Therapsid
Therapsida[a] is a major group of eupelycosaurian synapsids that includes mammals and their ancestors. Many of the traits today seen as unique to mammals had their origin within early therapsids, including limbs that were oriented more underneath the body, as opposed to the sprawling posture of many reptiles and salamanders.
Therapsids evolved from "pelycosaurs", specifically within the Sphenacodontia, more than 272 million years ago. They replaced the "pelycosaurs" as the dominant large land animals in the Middle Permian through to the Early Triassic. In the aftermath of the Permian–Triassic extinction event, therapsids declined in relative importance to the rapidly diversifying reptiles during the Middle Triassic.
The therapsids include the cynodonts, the group that gave rise to mammals in the Late Triassic around 225 million years ago. Of the non-mammalian therapsids, only cynodonts survived the beyond the end of the Triassic, with the only other remaining group of therapsids to have survived into the Late Triassic, the dicynodonts, becoming extinct towards the end of the period. The last remaining non-mammalian cynodonts were the tritylodonts, which persisted into the Early Cretaceous.

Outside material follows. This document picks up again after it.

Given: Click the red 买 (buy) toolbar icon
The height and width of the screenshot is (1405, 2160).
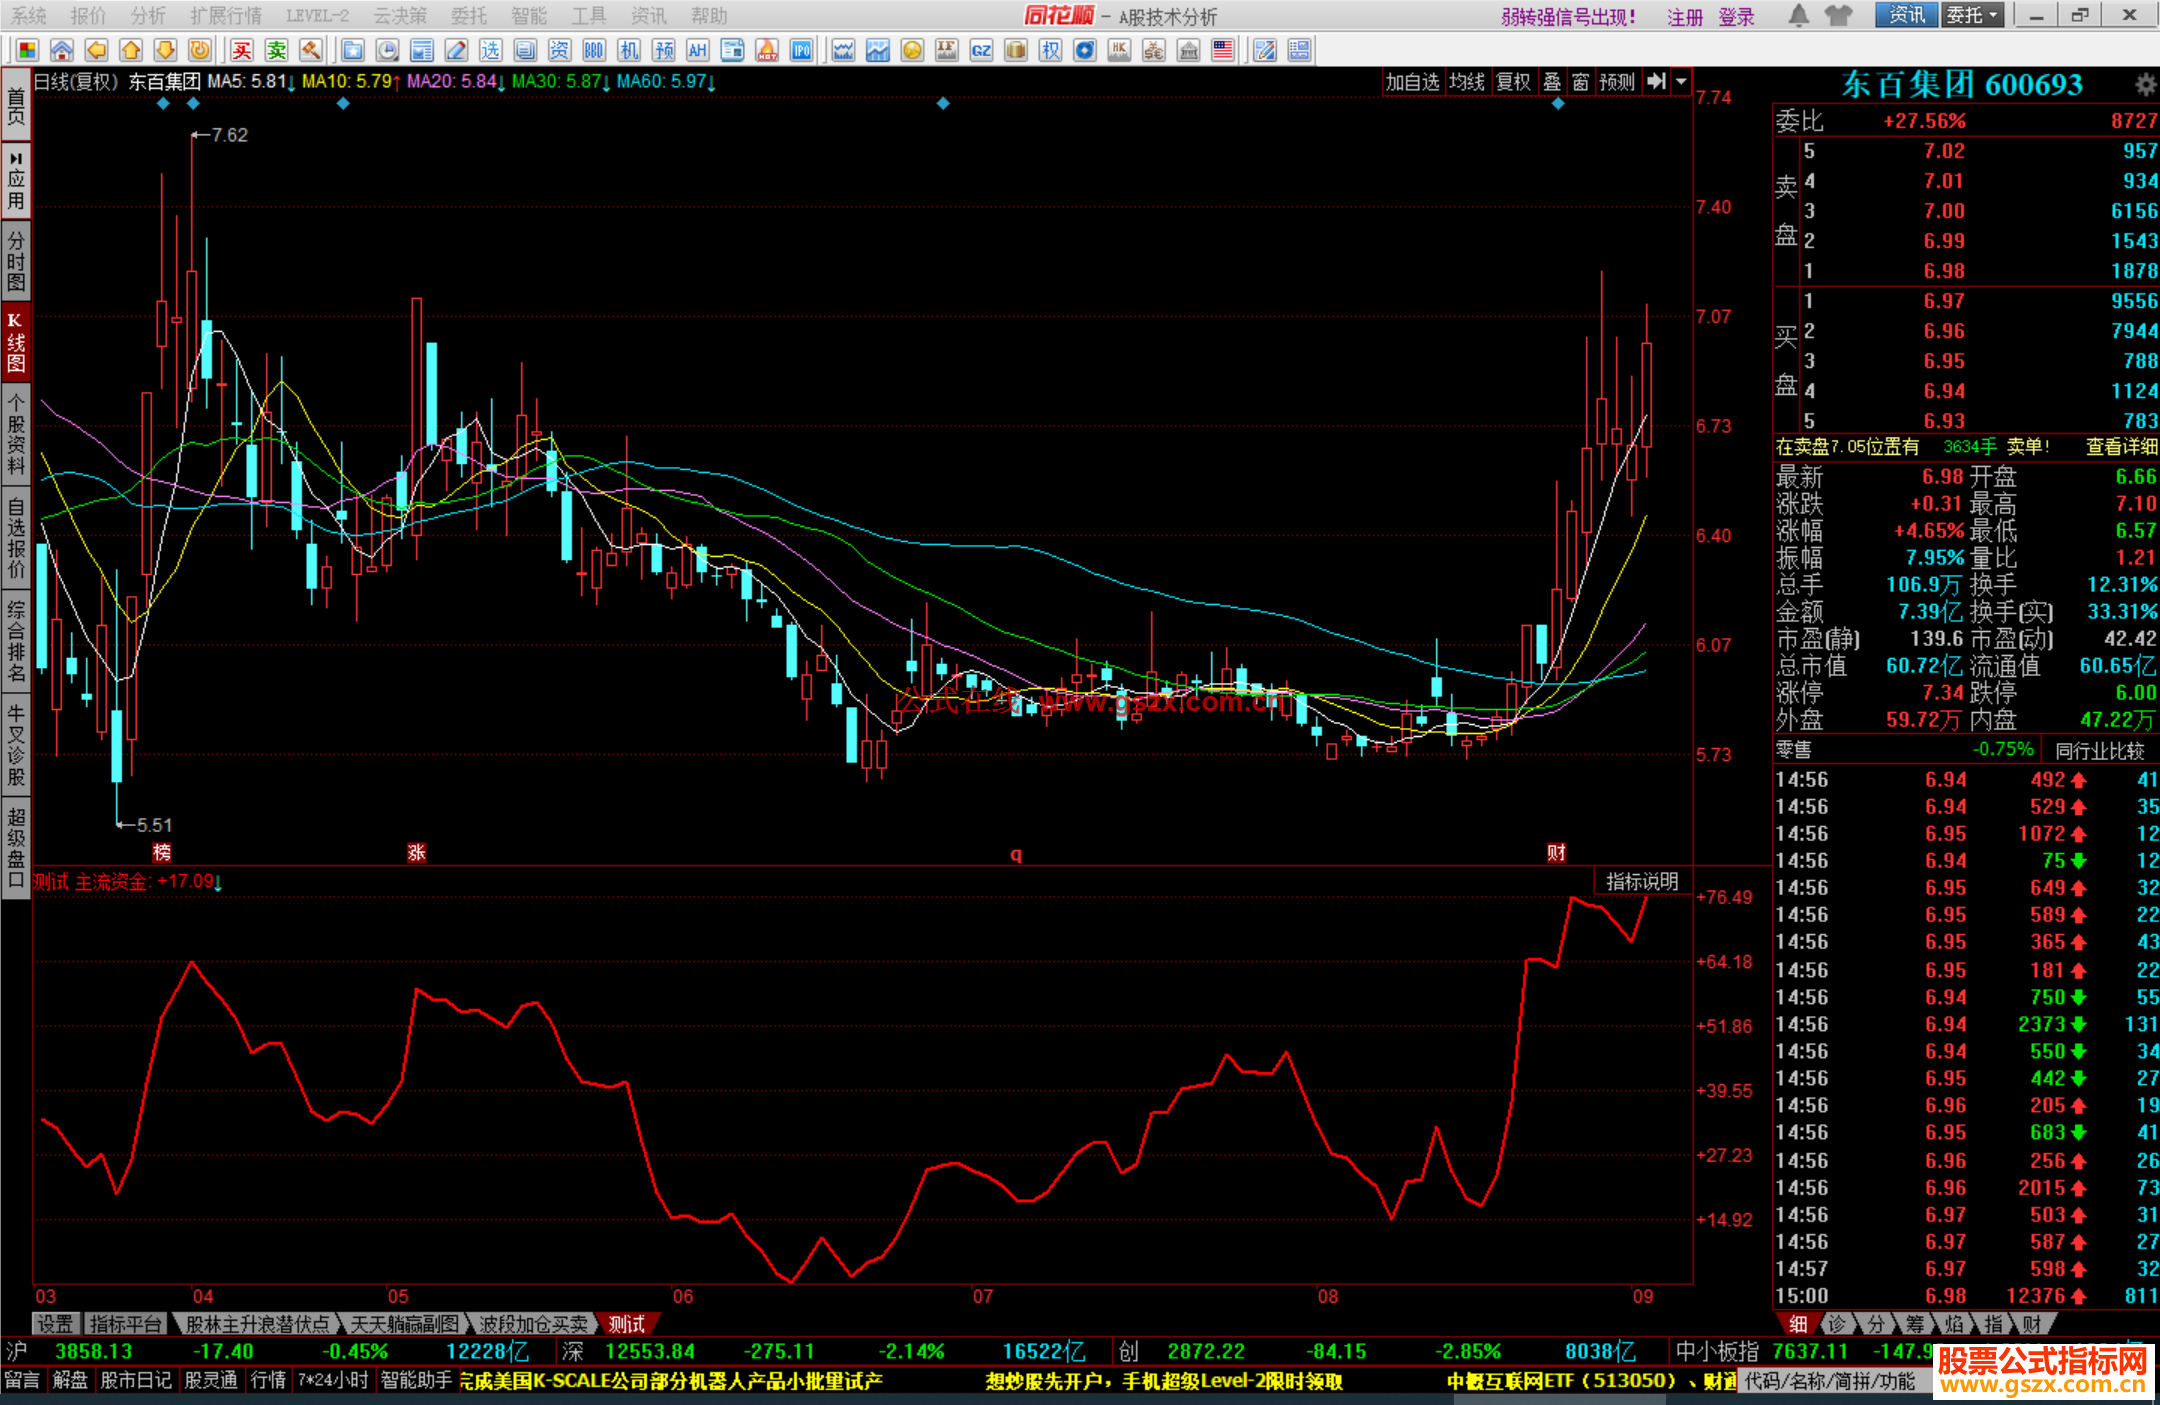Looking at the screenshot, I should [x=242, y=50].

Therapsids' temporal fenestrae were larger than those of the pelycosaurs. The jaws of some therapsids were more complex and powerful, and the teeth were differentiated into frontal incisors for nipping, great lateral canines for puncturing and tearing, and molars for shearing and chopping food.
Therapsid legs were positioned more vertically beneath their bodies than were the sprawling legs of reptiles and pelycosaurs. Also compared to these groups, the feet were more symmetrical, with the first and last toes short and the middle toes long, an indication that the foot's axis was placed parallel to that of the animal, not sprawling out sideways. This orientation would have given a more mammal-like gait than the lizard-like gait of the pelycosaurs.[1]
The physiology of therapsids is poorly understood. Most Permian therapsids had a pineal foramen, indicating that they had a parietal eye like many modern reptiles and amphibians. The parietal eye serves an important role in thermoregulation and the circadian rhythm of ectotherms, but is absent in modern mammals, which are endothermic.[2] Near the end of the Permian, dicynodonts, therocephalians, and cynodonts show parallel trends towards loss of the pineal foramen, and the foramen is completely absent in probainognathian cynodonts. Evidence from oxygen isotopes, which are correlated with body temperature, suggests that most Permian therapsids were ectotherms and that endothermy evolved convergently in dicynodonts and cynodonts near the end of the Permian.[3] In contrast, evidence from histology suggests that endothermy is shared across Therapsida,[4] whereas estimates of blood flow rate and lifespan in the mammaliaform Morganucodon suggest that even early mammaliaforms had reptile-like metabolic rates.[5] Evidence for respiratory turbinates, which have been hypothesized to be indicative of endothermy, was reported in the therocephalian Glanosuchus, but subsequent study showed that the apparent attachment sites for turbinates may simply be the result of distortion of the skull.[6]